■ **WHAT YOU NEED TO DO**: Within the material below, find each line bearing the word "agent" and present it.

○ ○ ○ ○ ○

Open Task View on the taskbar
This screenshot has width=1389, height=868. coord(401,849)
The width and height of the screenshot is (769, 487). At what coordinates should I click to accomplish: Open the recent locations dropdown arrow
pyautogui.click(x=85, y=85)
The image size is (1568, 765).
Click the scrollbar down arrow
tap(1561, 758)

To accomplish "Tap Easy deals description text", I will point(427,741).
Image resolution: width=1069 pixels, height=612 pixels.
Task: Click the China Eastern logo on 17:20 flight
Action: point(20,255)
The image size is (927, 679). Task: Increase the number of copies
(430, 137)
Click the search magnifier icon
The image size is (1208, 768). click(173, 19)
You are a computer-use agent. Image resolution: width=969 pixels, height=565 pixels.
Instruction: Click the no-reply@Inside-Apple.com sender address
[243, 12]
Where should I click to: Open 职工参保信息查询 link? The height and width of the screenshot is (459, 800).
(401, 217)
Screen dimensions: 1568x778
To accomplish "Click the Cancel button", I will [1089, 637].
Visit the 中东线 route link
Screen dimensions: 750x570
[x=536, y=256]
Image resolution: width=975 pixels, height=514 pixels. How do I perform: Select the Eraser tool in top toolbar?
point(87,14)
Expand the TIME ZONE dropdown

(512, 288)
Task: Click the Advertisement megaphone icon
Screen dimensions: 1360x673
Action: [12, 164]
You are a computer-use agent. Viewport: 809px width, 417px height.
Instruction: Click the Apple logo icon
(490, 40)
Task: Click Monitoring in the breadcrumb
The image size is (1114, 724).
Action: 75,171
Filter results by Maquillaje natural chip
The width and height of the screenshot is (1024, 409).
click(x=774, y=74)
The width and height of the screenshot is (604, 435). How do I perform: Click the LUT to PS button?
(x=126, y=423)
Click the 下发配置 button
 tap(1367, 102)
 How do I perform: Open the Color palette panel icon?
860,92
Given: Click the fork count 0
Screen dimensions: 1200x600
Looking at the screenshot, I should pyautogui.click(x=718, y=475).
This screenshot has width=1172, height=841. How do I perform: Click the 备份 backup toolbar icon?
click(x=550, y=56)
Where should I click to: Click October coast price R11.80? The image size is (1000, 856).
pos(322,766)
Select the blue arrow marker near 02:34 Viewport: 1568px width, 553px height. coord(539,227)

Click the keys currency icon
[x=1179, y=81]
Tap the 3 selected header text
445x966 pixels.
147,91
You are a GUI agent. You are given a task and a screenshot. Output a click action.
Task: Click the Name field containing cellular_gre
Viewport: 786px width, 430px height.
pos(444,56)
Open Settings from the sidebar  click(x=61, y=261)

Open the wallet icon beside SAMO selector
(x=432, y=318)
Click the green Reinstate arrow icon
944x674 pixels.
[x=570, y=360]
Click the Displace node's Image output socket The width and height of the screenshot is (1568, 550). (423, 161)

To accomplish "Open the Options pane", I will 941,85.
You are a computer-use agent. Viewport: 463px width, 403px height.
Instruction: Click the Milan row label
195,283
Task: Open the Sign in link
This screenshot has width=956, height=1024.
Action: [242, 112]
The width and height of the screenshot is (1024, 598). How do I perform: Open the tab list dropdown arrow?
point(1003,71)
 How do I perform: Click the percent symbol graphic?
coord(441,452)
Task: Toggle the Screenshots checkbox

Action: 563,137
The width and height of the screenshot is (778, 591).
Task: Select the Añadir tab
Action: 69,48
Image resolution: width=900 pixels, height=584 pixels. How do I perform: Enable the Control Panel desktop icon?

○ ○ ○ ○ ○

■ **REPLY TO THE TASK**:
You are a computer-use agent. Image resolution: width=969 pixels, height=565 pixels.
You are a computer-use agent. Viewport: 809px width, 417px height.
You are a GUI agent. You are given a task and a screenshot. Output a click action.
You are a computer-use agent. Viewport: 463px width, 403px height.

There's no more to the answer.